TASK ITEM:
Copy the data that follows exactly as it is, excluding all pictures.

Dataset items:
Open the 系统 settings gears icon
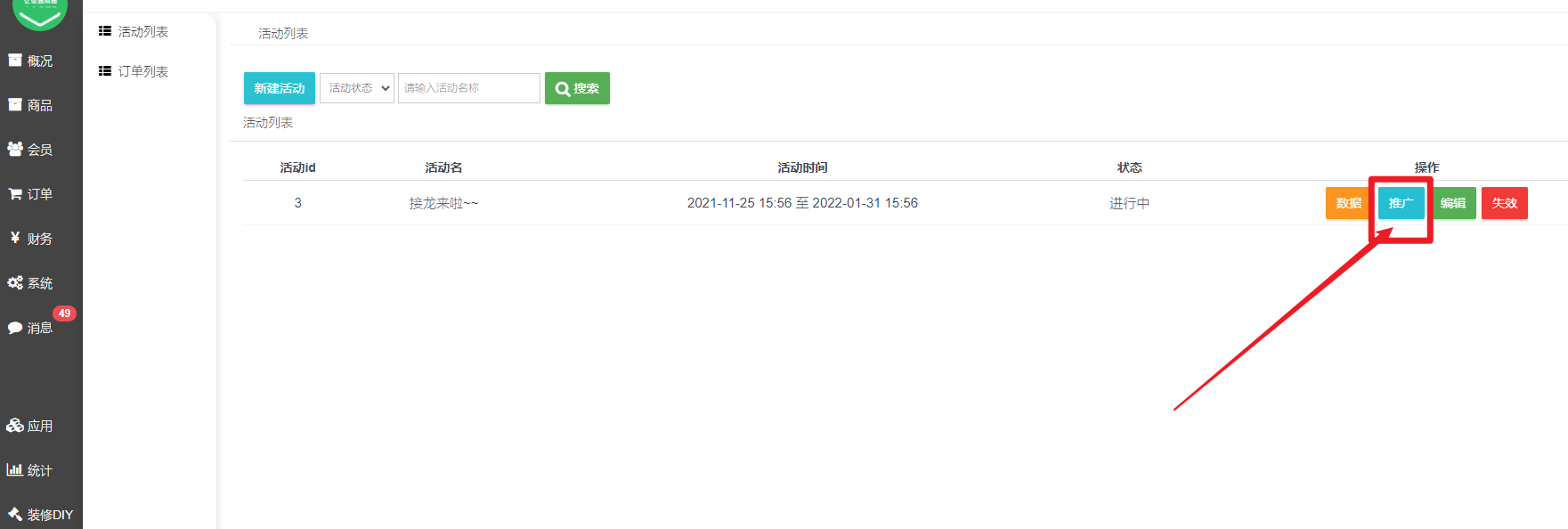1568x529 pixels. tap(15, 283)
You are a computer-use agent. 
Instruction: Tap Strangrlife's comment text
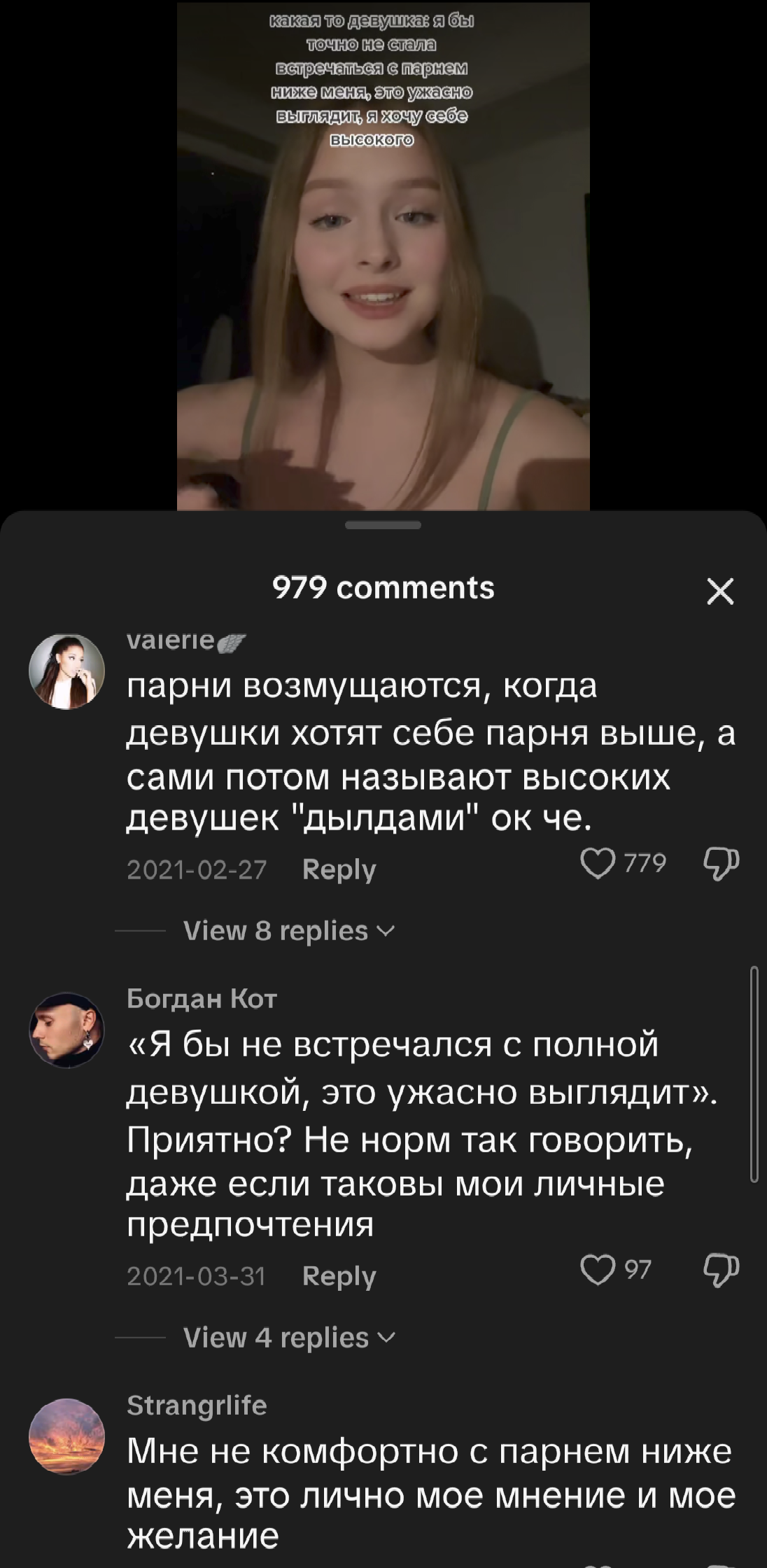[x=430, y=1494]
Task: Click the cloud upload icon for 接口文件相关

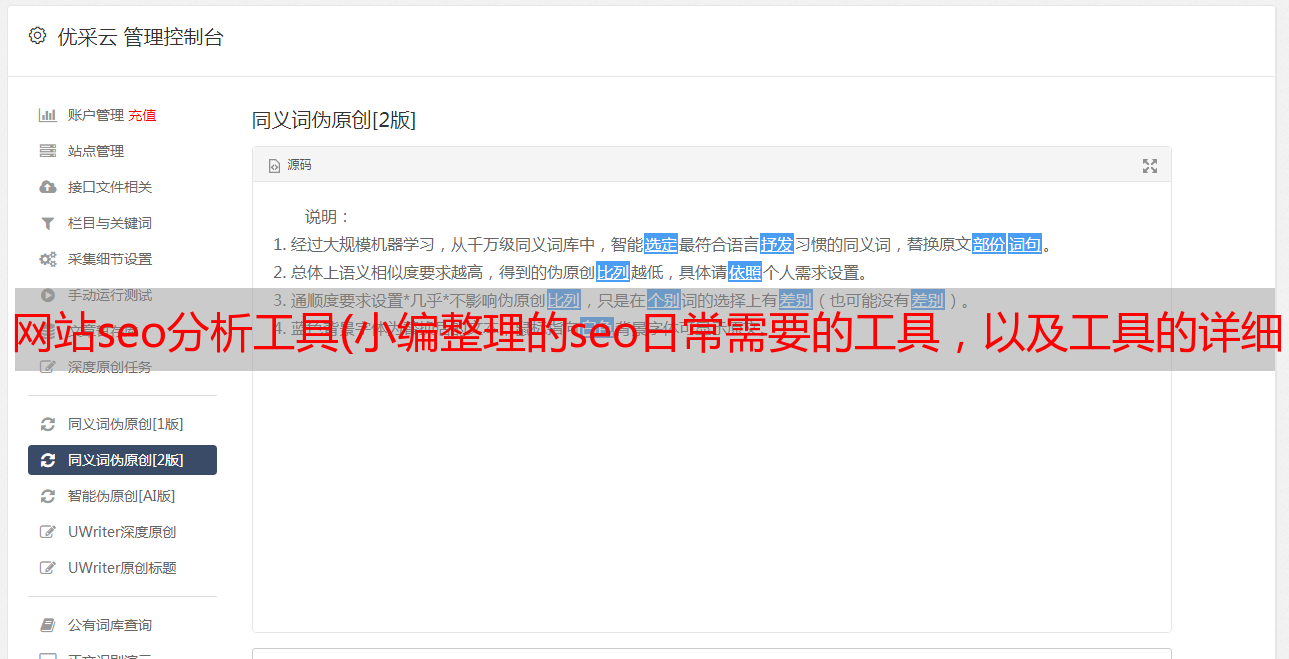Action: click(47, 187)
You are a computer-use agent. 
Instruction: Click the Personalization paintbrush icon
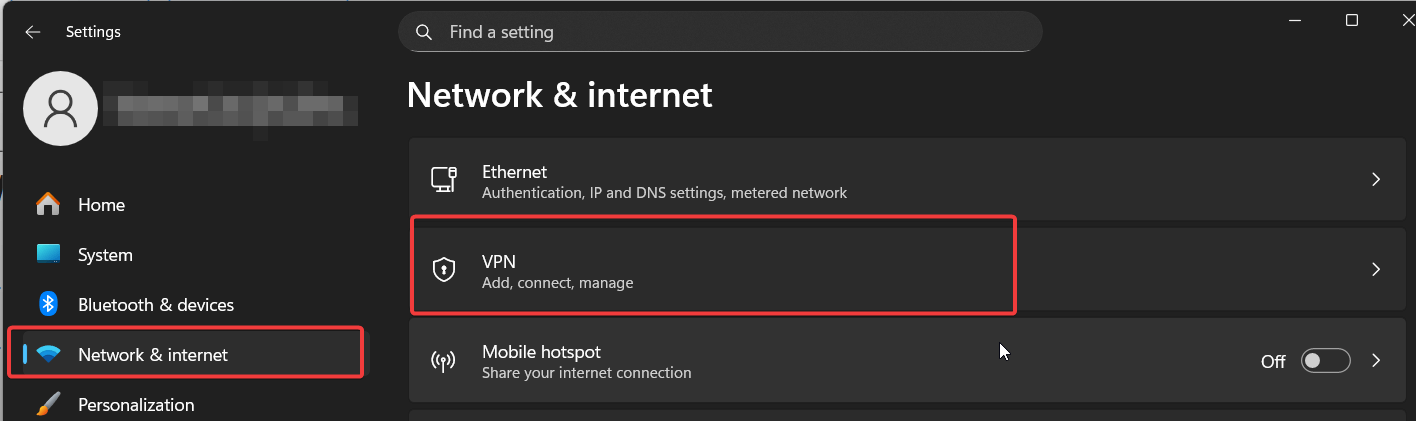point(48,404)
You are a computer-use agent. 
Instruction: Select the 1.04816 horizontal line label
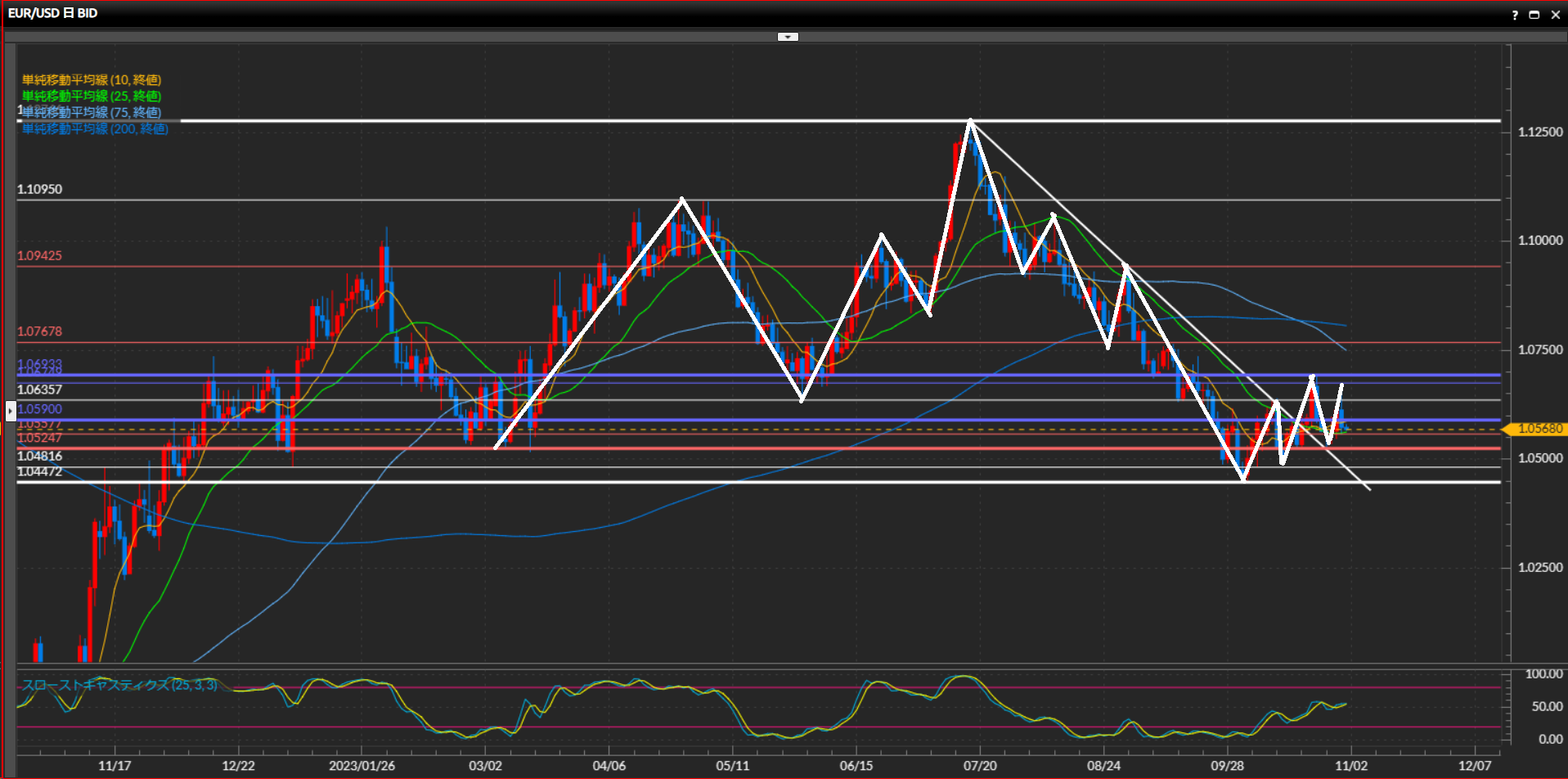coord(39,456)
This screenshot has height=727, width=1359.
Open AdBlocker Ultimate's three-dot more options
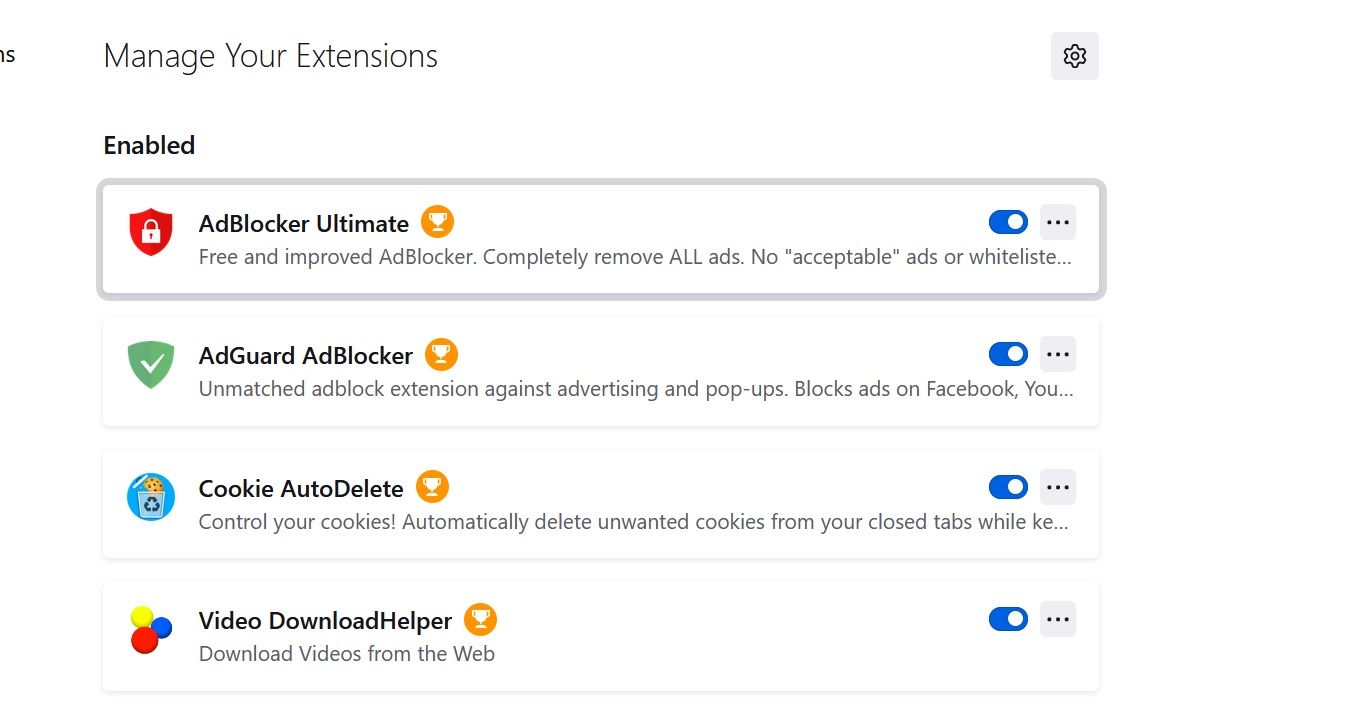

TASK OUTPUT:
Open the 系统 settings gears icon
1568x529 pixels. tap(15, 283)
You are a computer-use agent. 
Instruction: Tap Strangrlife's comment text
[x=430, y=1494]
Task: Click the cloud upload icon for 接口文件相关

Action: click(47, 187)
You are a computer-use agent. 
Instruction: Click the Personalization paintbrush icon
point(48,404)
You are a computer-use agent. 
Instruction: Select the 1.04816 horizontal line label
coord(39,456)
This screenshot has height=727, width=1359.
Open AdBlocker Ultimate's three-dot more options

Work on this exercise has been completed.